* _ANGEZEIGTER TEXT_

---*---

Lokalmatador Nr. 541: Sepp Wanderer
Sepp Wanderer pflegt im Gemeindebau die Wien-Liebe, den Hof und die Nachbarschaft.
Vor den Fenstern seiner Erdgeschosswohnung, die nach Norden gerichtet sind, wachsen vier Zwetschkenbäume und ein Nussbaum. Der passionierte Radfahrer und Gartler freut sich: «Die habe ich bei meinen Ausflügen ins Weinviertel auf einer Gstettn mit einer Schaufel vorsichtig ausgegraben, in meinen Rucksack gepackt und hier wieder eingegraben.»
Höbersbrunn
Sepp Wanderer stammt ursprünglich aus dem Weinviertel, aus der 300-Einwohner:innen-Gemeinde Höbersbrunn bei Mistelbach. Nach dem Abschluss seiner Fleischer-Lehre ging er in die große Stadt. In der Wurstfabrik Magrutsch im zweiten Bezirk fand er Arbeit. «Ich habe mich in Wien von Anfang an sehr wohl gefühlt.»
Der heute 82-jährige Bewohner eines Gemeindebaus zwischen Donaukanal und Prater ist einer, der auch in schweren Stunden an das Gute glaubt. Und ja, einer wie er, einer aus der Working Class, weiß sehr genau, wie schwer sich schwere Stunden anfühlen können. Das Schöne ist: Seine Saat geht überall auf. Freundlich grüßt ihn eine junge Nachbarin, während er wieder einmal im Hof Hof hält und auf den Grünflächen selbst Hand anlegt. Dann möchte sich ein ebenso älterer Herr erkundigen, wie es denn so gehe.
Saat, gut
Vor seinen südseitigen Fenstern hat Sepp Wanderer unter anderem Malven gepflanzt. «Die Malven habe ich aus einer verwilderten Kleingartenanlage in der Wehlistraße», erzählt der umtriebige Mieter. Er freut sich über ihr Wachstum und die positiven Reaktionen aus der Nachbarschaft. Niemand hat sich darüber beschwert, dass er regelmäßig Blumen gießt. Und die Mitarbeiter:innen von Wiener Wohnen hätten ihn mit guten Tipps versorgt, anstatt ihm mit irgendwelchen Paragraphen zu kommen. «Sie haben mich sogar in ihrem Buch verewigt.»

---*---

* _QUELLENAUSZUG_
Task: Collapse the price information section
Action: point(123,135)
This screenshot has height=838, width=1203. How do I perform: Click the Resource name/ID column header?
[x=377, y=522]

---*---

* _AUFGABE_
Zitieren Sie wörtlich die Stelle aus dem Porträt über Sepp Wanderer, die bei den Worten „Der heute 82-jährige“ einsetzt und nach den Worten „denn so gehe.“ endet. Die Daten stammen aus einer anderen Quelle.

* _ANTWORT_
Der heute 82-jährige Bewohner eines Gemeindebaus zwischen Donaukanal und Prater ist einer, der auch in schweren Stunden an das Gute glaubt. Und ja, einer wie er, einer aus der Working Class, weiß sehr genau, wie schwer sich schwere Stunden anfühlen können. Das Schöne ist: Seine Saat geht überall auf. Freundlich grüßt ihn eine junge Nachbarin, während er wieder einmal im Hof Hof hält und auf den Grünflächen selbst Hand anlegt. Dann möchte sich ein ebenso älterer Herr erkundigen, wie es denn so gehe.